OKZoomer Is a New Dating Service for Quarantined College Kids

OKZoomer Is a New Dating Service for Quarantined College Kids

Two Yale students saw that singles were being sent back to their hometowns, where dating pools are limited — so they created a solution

If you’re a pansexual Midwestern horticulturist who’s also a fan of the movie Cats, then there’s likely an app on the market to help you find love (or at least, a consenting partner for some pelvis-bumping). Yet amid the coronavirus panic of the past few weeks, when colleges, universities, and workplaces started shutting down en masse and social distancing evolved from buzzword to public-health necessity, there were no options available for singles who wanted to find love in the age of mandatory self-quarantine, until three college students decided to make one.

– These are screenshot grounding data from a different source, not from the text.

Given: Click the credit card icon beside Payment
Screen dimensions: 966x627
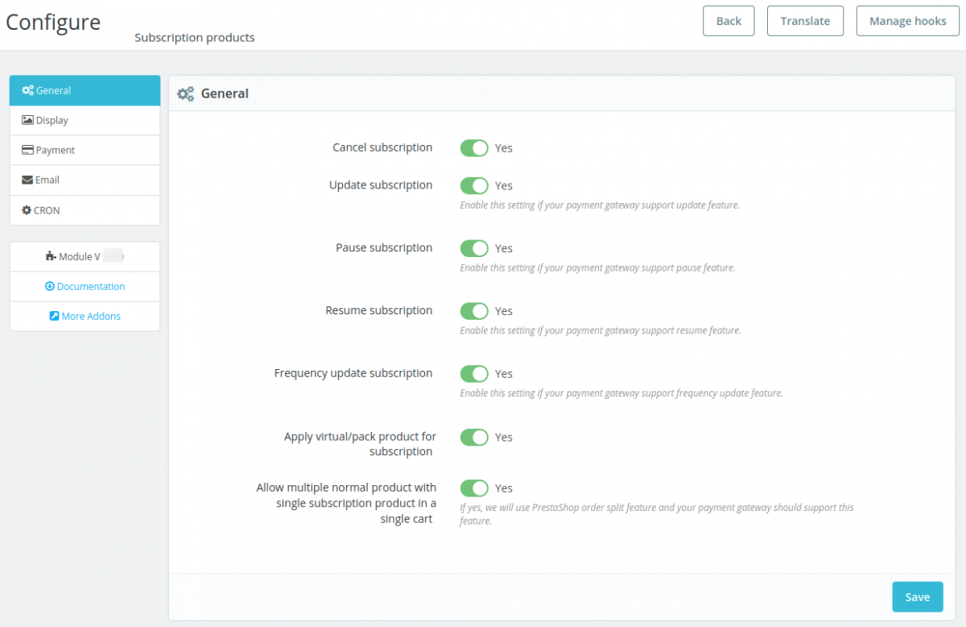Looking at the screenshot, I should point(27,150).
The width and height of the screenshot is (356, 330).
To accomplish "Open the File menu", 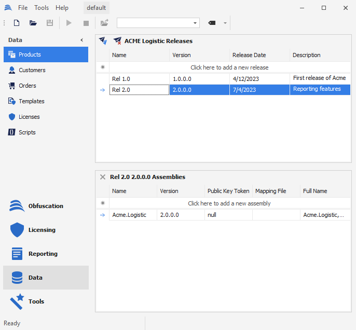I will point(23,8).
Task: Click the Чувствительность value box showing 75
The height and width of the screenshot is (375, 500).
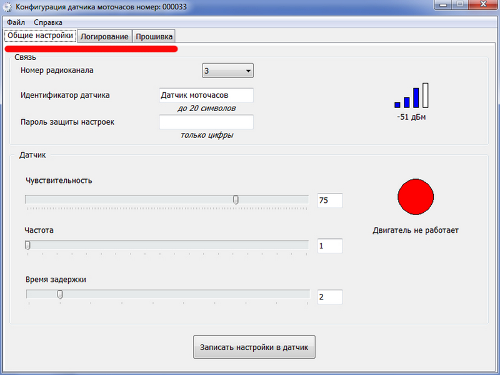Action: pyautogui.click(x=330, y=200)
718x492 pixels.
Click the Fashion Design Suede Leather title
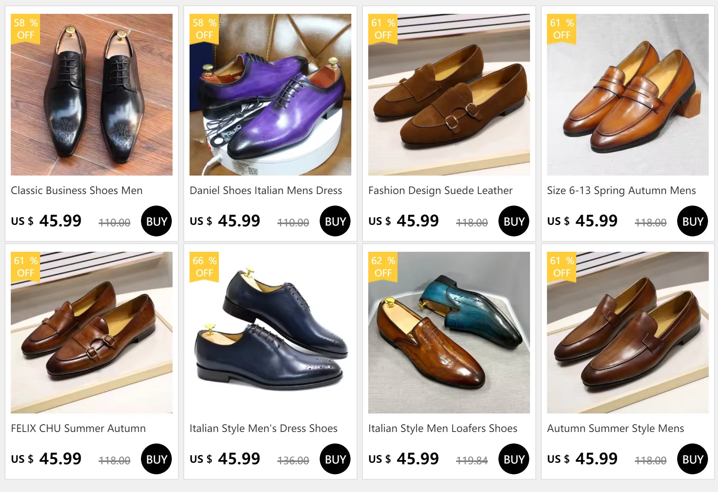coord(440,191)
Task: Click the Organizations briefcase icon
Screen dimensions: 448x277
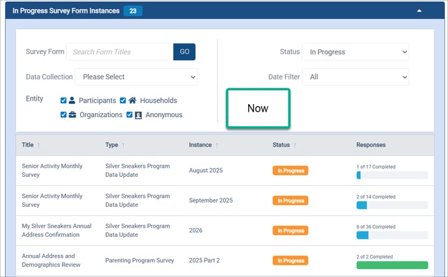Action: pyautogui.click(x=72, y=115)
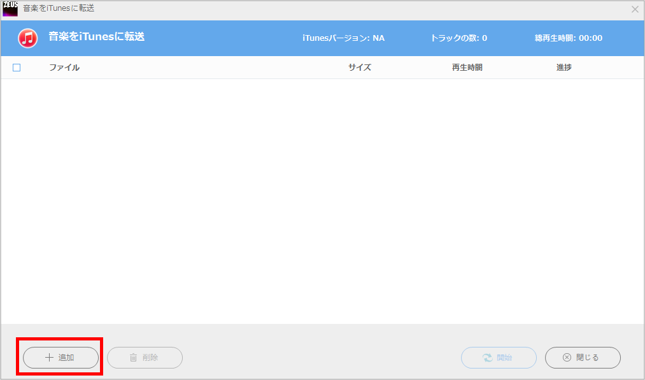
Task: Click the トラックの数: 0 counter
Action: click(x=458, y=38)
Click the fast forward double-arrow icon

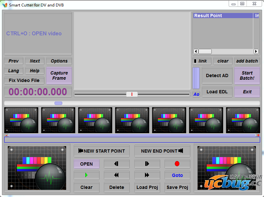click(147, 175)
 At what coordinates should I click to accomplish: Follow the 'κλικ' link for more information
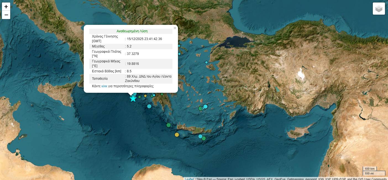(x=104, y=86)
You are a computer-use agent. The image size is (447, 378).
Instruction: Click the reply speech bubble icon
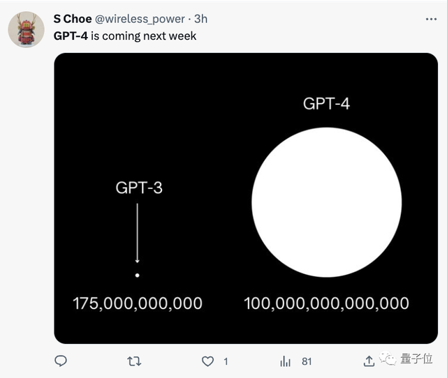pyautogui.click(x=61, y=361)
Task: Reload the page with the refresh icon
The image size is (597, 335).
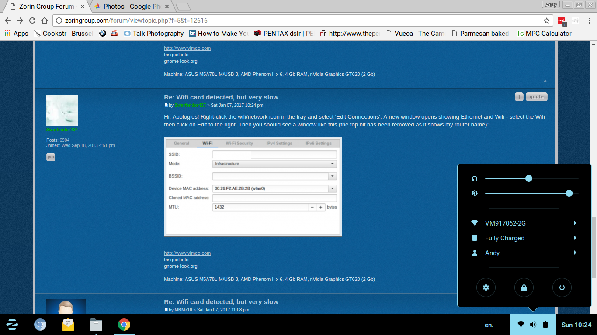Action: 32,21
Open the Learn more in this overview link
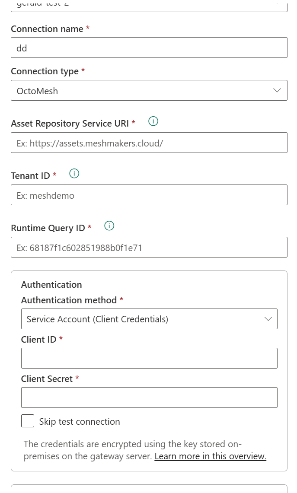297x493 pixels. pos(210,456)
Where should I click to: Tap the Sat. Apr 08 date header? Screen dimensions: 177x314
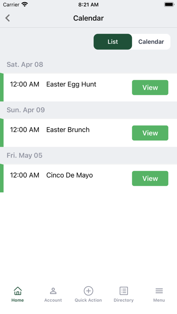(25, 65)
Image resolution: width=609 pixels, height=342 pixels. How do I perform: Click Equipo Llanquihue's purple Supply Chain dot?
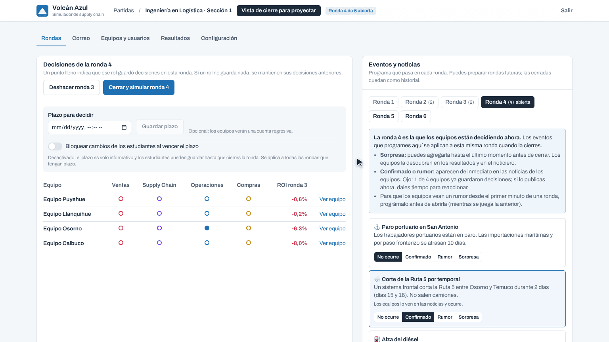(159, 213)
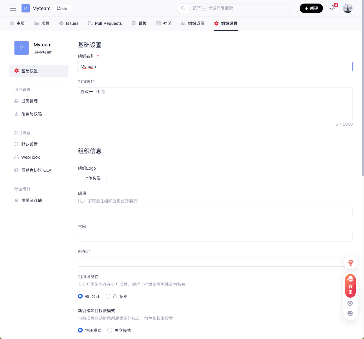Click the 新建 create new button
Image resolution: width=364 pixels, height=339 pixels.
[311, 8]
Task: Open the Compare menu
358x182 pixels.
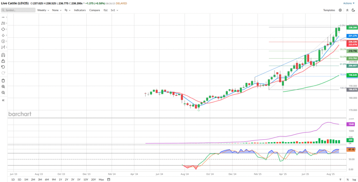Action: (x=94, y=10)
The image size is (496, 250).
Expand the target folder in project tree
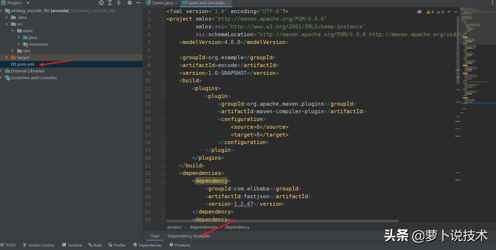click(6, 57)
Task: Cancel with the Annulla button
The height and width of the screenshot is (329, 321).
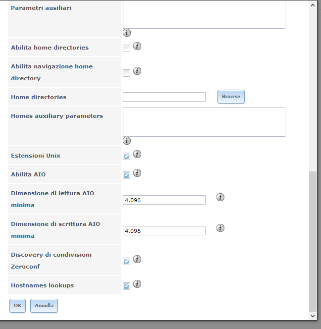Action: pos(44,306)
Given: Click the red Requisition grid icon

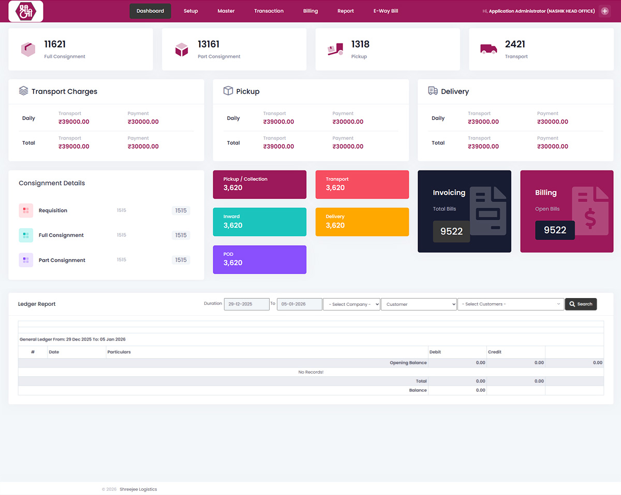Looking at the screenshot, I should pos(25,210).
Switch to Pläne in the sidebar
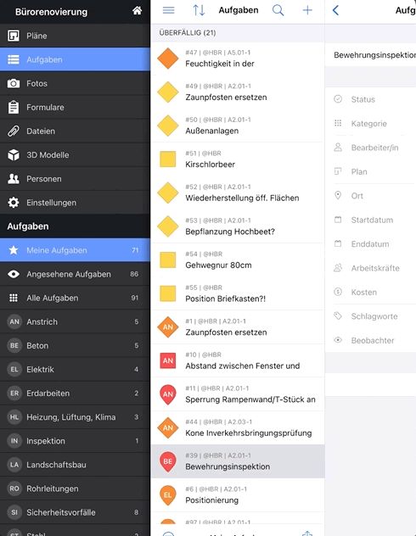 coord(75,36)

The website, which connects college students from more than 200 schools across the country for virtual Zoom dates, is called OKZoomer — a reference to both the video-conferencing app it uses as a platform (where many universities are holding virtual classes), and the generation to which it caters. According to Yale University juniors Ileana Valdez and Patrycja Gorska, OKZoomer originated as something of a joke on the meme page Ivy League Meme Consortium, while Yale University officials were trying to figure out whether to cancel classes. (The school officially canceled in-person classes for the rest of the semester.)

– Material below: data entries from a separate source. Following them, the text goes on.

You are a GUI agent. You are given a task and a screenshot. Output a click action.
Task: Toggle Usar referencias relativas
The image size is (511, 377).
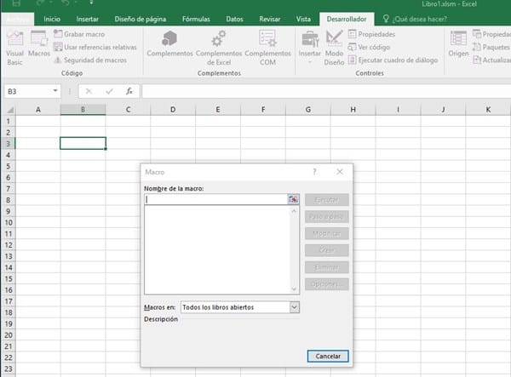94,47
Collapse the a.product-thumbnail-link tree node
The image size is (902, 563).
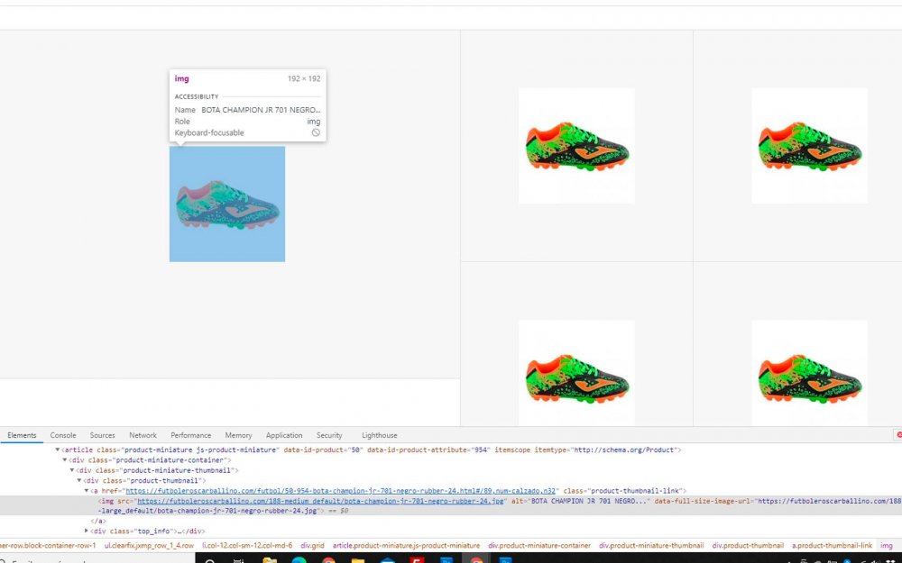pyautogui.click(x=85, y=490)
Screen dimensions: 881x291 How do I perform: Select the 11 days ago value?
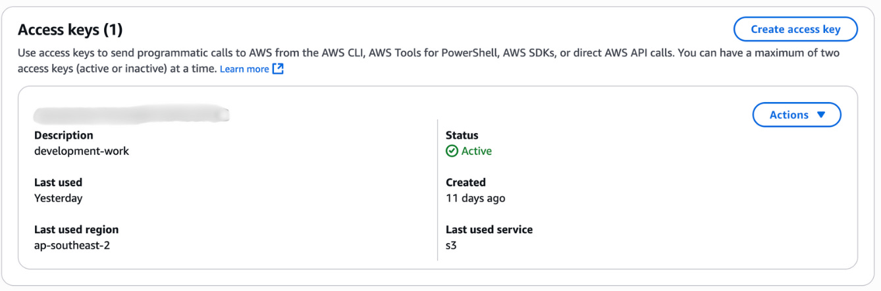pos(475,198)
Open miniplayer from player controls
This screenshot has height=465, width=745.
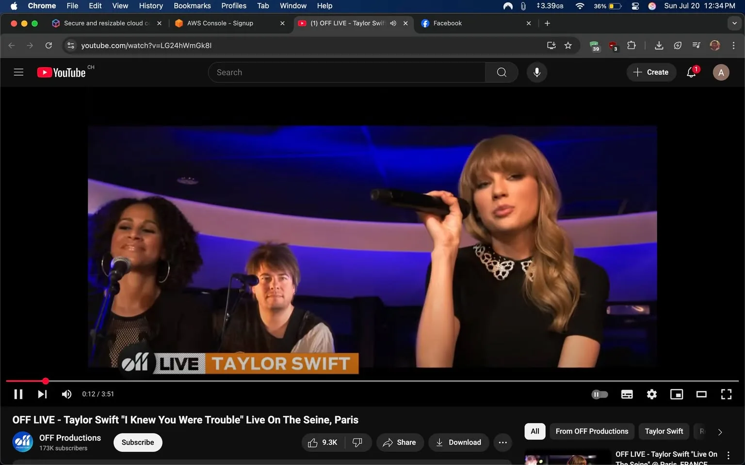coord(676,394)
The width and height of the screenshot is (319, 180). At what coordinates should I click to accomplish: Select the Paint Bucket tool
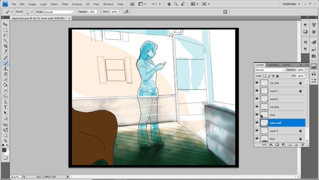pos(6,85)
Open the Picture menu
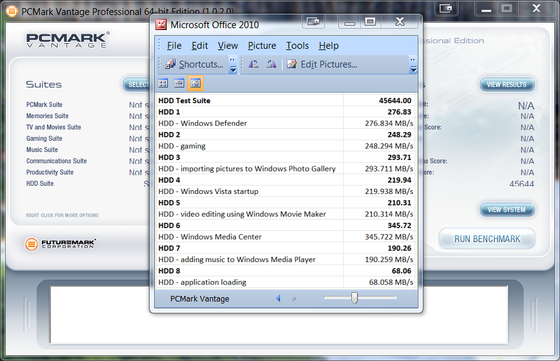The image size is (560, 361). (262, 46)
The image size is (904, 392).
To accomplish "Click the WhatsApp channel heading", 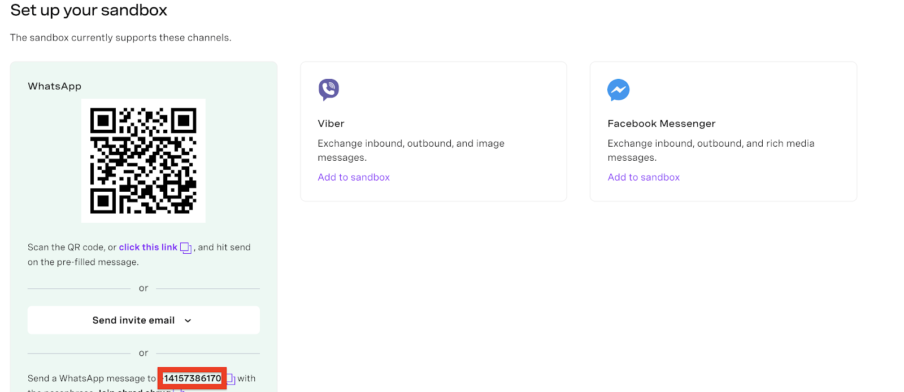I will (55, 86).
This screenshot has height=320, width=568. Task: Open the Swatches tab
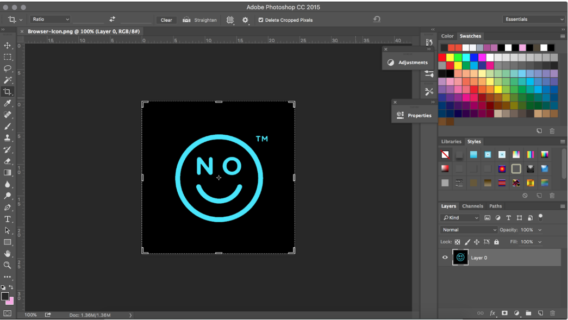pos(470,36)

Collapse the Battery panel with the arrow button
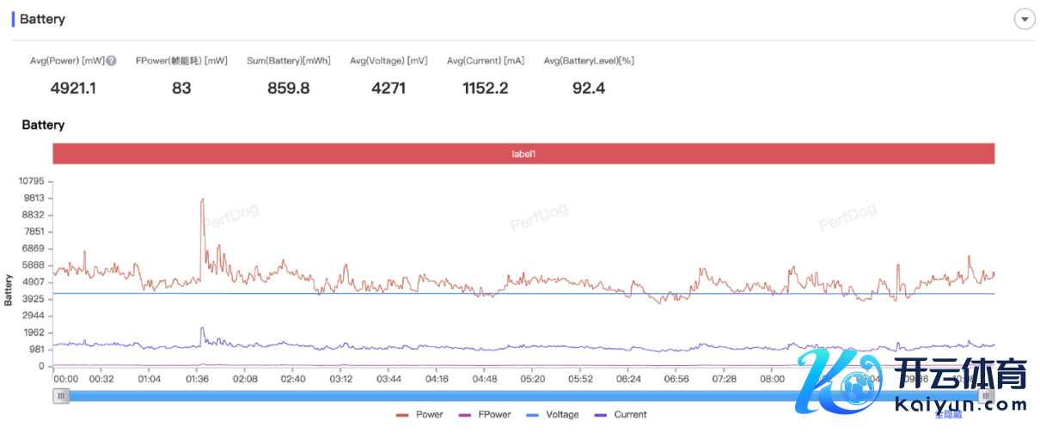(x=1024, y=20)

“Since freshman year I’ve always wanted to do some sort of dating-app thing,” Valdez tells Rolling Stone. When Gorska sent her a meme referencing love over Zoom, Valdez finally saw her opportunity.

Valdez and Gorska decided to post a Google form promising to match up college students interested in either a blind date or making a friend. It went viral on various meme pages, generating more than 1,000 responses. Valdez enlisted her brother Jorge, 23, a Southern Methodist University graduate with a computer-science degree, to come up with a simple algorithm to match people based on the data from the form, then send them their contact info so they can independently set up Skype or Zoom dates. What happens on those dates or how long they are is entirely up to you (though as the recent Netflix hit Love is Blind hints, when people are cut off from the outside world, they tend to have intimate, inebriated, extremely lengthy conversations with strangers).

Though the initial round of matchmaking was limited to such straightforward criteria as age and gender, the Valdezes and Gorska quickly discovered there was a real demand for a service connecting lonely college students with each other during a socially isolating time. “A lot of kids are losing the biggest social experiences of their lives, especially seniors, who are losing the rest of their semesters,” says Jorge Valdez. “It’s really hard to lose out on something like that.”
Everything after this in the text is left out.